Reference frames are essential in physics for describing the position, velocity, and acceleration of objects. They are like coordinate systems that can move relative to one another. When we discuss movement and speeds, it's critical to specify the reference frame from which these are being measured. Inertial reference frames, in particular, are those that either remain stationary or move at a constant velocity—they are not accelerating.

In the context of the exercise solution, we discussed two different reference frames: our frame and the frame where the clocks are moving at a speed \( v \). The Lorentz transformation allows us to translate physical quantities between these two inertial frames. Careful use of the correct reference frame is crucial when applying the Lorentz transformation to ensure we properly understand how events in one frame are viewed from another.
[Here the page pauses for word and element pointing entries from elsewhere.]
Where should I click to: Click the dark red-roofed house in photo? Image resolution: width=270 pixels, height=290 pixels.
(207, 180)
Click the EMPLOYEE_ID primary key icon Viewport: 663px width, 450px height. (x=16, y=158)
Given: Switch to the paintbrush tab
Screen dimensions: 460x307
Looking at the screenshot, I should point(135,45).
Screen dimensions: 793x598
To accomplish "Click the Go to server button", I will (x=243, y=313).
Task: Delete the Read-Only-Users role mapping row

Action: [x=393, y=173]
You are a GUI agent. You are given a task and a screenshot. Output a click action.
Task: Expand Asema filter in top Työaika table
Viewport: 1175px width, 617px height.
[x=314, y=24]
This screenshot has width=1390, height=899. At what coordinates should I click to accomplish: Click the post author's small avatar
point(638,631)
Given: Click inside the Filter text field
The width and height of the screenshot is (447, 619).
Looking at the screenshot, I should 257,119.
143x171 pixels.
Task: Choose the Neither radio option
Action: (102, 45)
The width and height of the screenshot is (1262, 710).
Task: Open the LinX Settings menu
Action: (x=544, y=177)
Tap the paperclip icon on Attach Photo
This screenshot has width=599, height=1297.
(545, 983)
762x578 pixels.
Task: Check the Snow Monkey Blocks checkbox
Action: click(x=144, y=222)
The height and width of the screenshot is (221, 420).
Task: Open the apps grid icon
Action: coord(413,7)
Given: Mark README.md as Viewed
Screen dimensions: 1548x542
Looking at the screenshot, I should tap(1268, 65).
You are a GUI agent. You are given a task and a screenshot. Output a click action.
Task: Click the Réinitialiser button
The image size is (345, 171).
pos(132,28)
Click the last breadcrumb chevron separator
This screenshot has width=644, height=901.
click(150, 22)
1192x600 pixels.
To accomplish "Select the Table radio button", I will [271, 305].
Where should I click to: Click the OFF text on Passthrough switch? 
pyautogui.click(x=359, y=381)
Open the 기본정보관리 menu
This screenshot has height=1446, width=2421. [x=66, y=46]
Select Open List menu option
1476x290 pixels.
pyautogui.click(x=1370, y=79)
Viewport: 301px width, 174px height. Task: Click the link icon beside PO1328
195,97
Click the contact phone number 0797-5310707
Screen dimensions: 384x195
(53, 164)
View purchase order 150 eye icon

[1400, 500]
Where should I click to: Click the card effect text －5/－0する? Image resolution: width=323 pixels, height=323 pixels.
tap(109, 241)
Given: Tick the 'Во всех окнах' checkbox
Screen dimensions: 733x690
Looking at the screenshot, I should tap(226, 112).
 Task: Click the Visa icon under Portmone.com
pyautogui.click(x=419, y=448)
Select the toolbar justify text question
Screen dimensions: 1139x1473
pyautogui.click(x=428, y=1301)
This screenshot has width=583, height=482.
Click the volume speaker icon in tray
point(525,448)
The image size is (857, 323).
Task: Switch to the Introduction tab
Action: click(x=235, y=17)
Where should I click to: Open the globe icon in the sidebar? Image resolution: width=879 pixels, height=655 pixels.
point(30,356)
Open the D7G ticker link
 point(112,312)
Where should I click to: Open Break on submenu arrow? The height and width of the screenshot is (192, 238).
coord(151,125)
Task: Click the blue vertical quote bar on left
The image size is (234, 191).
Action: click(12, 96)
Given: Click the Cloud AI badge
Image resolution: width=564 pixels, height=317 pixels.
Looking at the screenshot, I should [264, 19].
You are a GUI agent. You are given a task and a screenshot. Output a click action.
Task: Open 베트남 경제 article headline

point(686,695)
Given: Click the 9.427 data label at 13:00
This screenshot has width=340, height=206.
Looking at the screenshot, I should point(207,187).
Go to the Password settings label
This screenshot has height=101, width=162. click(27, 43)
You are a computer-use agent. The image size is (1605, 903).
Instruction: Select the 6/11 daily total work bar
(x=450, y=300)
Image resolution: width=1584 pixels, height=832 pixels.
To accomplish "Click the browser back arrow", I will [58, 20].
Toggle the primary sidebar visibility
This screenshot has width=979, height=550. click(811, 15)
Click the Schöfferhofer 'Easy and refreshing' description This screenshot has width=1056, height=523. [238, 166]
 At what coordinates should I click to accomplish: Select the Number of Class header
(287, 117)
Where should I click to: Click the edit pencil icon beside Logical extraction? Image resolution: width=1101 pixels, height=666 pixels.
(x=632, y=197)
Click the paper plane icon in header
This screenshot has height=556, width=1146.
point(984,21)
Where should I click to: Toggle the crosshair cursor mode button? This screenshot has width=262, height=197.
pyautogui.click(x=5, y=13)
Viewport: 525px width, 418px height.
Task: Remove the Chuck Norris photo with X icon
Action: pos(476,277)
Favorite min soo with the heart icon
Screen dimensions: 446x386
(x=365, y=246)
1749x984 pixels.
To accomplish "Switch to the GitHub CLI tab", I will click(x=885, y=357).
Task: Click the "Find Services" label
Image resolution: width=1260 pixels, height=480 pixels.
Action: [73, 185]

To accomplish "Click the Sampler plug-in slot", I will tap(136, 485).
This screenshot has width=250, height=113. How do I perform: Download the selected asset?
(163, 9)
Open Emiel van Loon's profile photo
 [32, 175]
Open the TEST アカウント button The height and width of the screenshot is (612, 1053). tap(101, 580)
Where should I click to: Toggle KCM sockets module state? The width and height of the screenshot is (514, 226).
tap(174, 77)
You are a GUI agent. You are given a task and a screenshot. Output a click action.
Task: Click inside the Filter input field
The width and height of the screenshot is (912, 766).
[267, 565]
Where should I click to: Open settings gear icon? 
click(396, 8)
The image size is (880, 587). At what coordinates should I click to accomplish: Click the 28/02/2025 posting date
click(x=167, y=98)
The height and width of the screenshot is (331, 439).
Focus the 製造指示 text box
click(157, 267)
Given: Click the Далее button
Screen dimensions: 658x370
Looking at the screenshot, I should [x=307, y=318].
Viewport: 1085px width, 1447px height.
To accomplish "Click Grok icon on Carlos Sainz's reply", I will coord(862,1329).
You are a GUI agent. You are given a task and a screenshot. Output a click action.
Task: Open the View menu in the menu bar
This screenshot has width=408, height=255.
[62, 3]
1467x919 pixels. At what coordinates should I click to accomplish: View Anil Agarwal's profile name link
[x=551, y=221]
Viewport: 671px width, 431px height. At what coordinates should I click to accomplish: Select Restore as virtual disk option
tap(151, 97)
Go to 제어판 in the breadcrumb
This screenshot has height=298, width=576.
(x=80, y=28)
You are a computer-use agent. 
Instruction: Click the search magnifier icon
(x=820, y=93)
By comparing the clock readings \( t' \) in the moving frame with the time coordinate \( t \) in our frame, we were able to derive their relationship, which showcases how time dilation occurs due to their relative motion. Understanding reference frames enables us to grasp why time is not absolute but is instead dependent on the observer's frame of reference, a notion that was unthinkable before the advent of special relativity.